The magnitude of gasoline demand decline will be much greater than the impact of the 2008 recession and could be further protracted depending on how effective social distancing measures are at controlling the spread of the COVID-19 virus.
Further, according to the latest IHS Markit forecasts, the global auto industry will exerience an unprecedented and almost instant stalling of demand in 2020, with global auto sales forecast to plummet more than 12% from 2019 to 78.8 million units.
This represents a downgrade of 10 million units compared to pre-coronavirus IHS Markit forecasts made in January 2020. A fall of 12% for 2020 would be considerably worse than the two-year peak-to-trough decline of 8.0% during the global recession in 2008/2009.
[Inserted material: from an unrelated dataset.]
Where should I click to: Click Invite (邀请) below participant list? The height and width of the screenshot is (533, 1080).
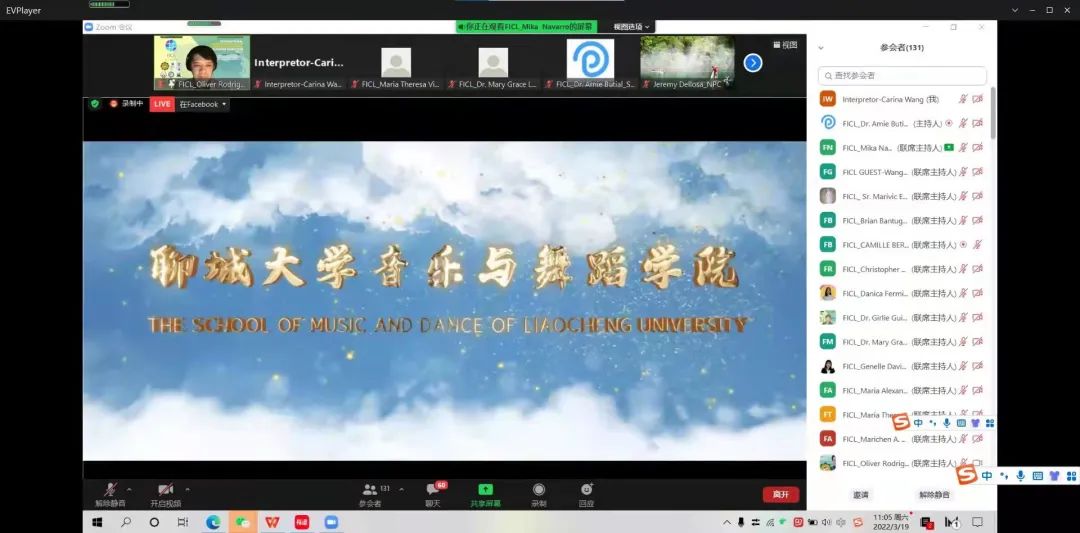pyautogui.click(x=860, y=495)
IHS Markit downgraded its expectations for Mainland China by 2.3 million units for 2020, with light vehicle sales forecast to post 22.4 million units for the year, down almost 10% year over year. China is expected to show signs of bottoming out through the second half of 2020, but the scale of the economic slowdown will likely lead to some destroyed demand.
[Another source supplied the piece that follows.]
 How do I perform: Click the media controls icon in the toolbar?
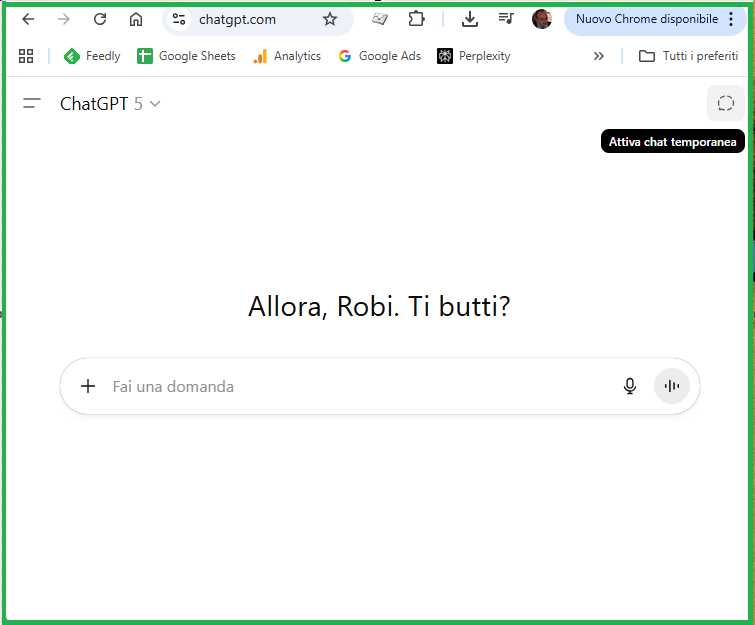[506, 19]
Europe is now in a full-scale coronavirus crisis with demand conditions worsening by the day. The region faces months of rolling disruption as the conjoined health and economic crises play out across economies. Europe autos demand for 2020 is set at 15.6 million units, down by 13.6% over 2019. This represents a volume downgrade of 1.9 million units versus pre-coronavirus settings.
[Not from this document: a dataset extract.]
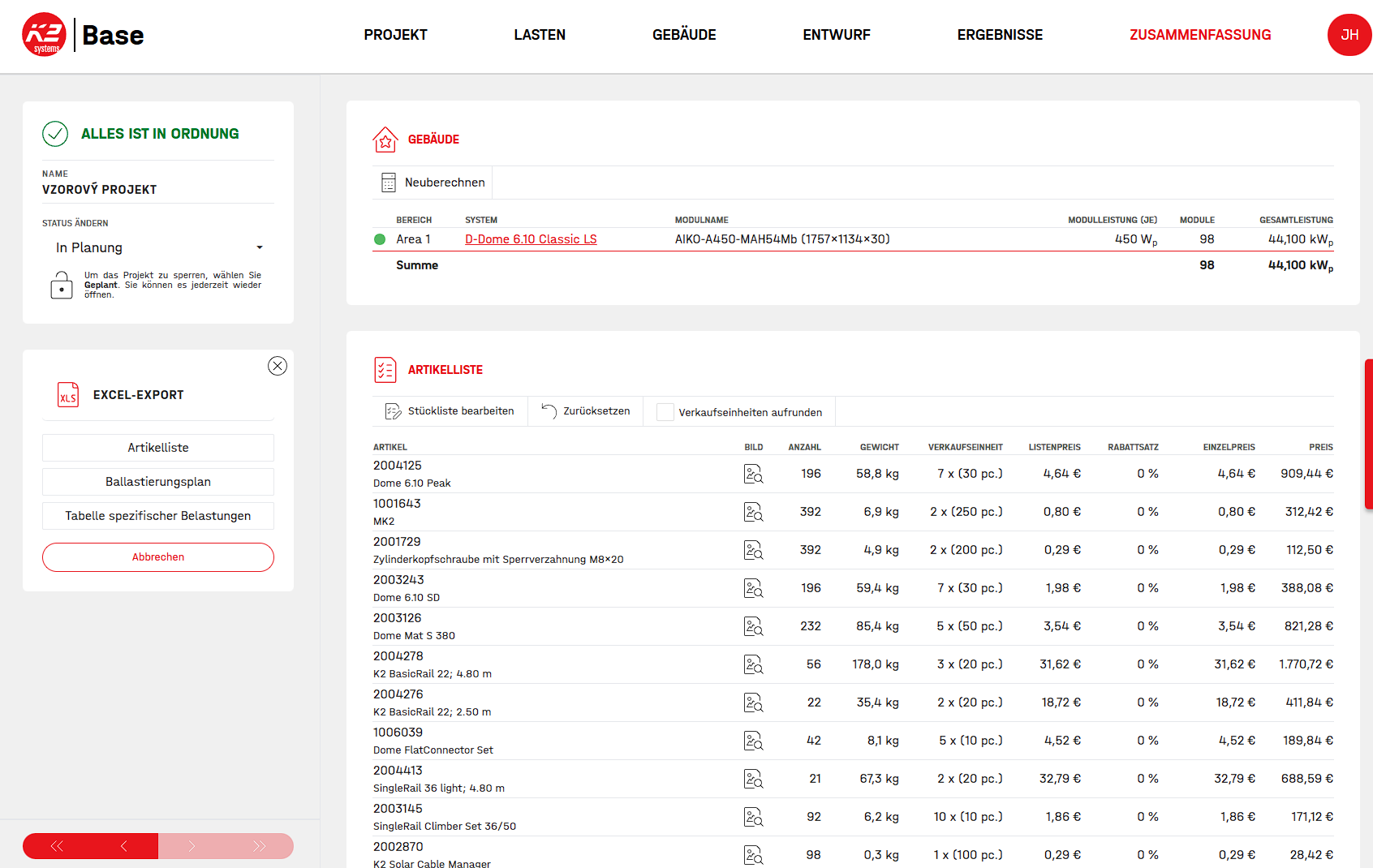Click the red vertical scrollbar handle

[x=1368, y=434]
The IHS Markit forecast for the US market is reset on a sharp consumer-led recession for 2020, with announced monetary and planned fiscal policy measures probably not enough to save the auto market from a looming demand slump. IHS Markit forecasts 2020 US auto sales to be 14.4 million units, down by at least 15.3% year over year. For the US, our volume downgrade is 2.4 million units for 2020 from prior forecasts.
The magnitude of gasoline demand decline will be much greater than the impact of the 2008 recession—and could be further protracted depending on how effective social distancing measures are at controlling the spread of the COVID-19 virus.
—Jim Burkhard, vice president, IHS Markit
Following a deceleration of electric vehicle (EV) sales growth in 2019, IHS Markit expects EV sales to stagnate in 2020 and likely into 2021. A faltering global auto market will have a big hit on sales of EVs.
EVs also face another headwind with the low price of oil prices, making them less competitive in terms of fuel cost savings vis-à-vis their internal combustion engine counterparts. Global climate ambitions, however, are unlikely to be downgraded and will continue to support the path ahead for EVs over the longer term.
Over the longer term, the global response to COVID-19 could have significant structural effects on mobility patterns around the world. A key variable will be to what extent the remote working patterns established in the response period will become entrenched in the future. The longer-term impact on personal mobility choices—whether a boon for the personal car or mobility services—remains unclear, the company said.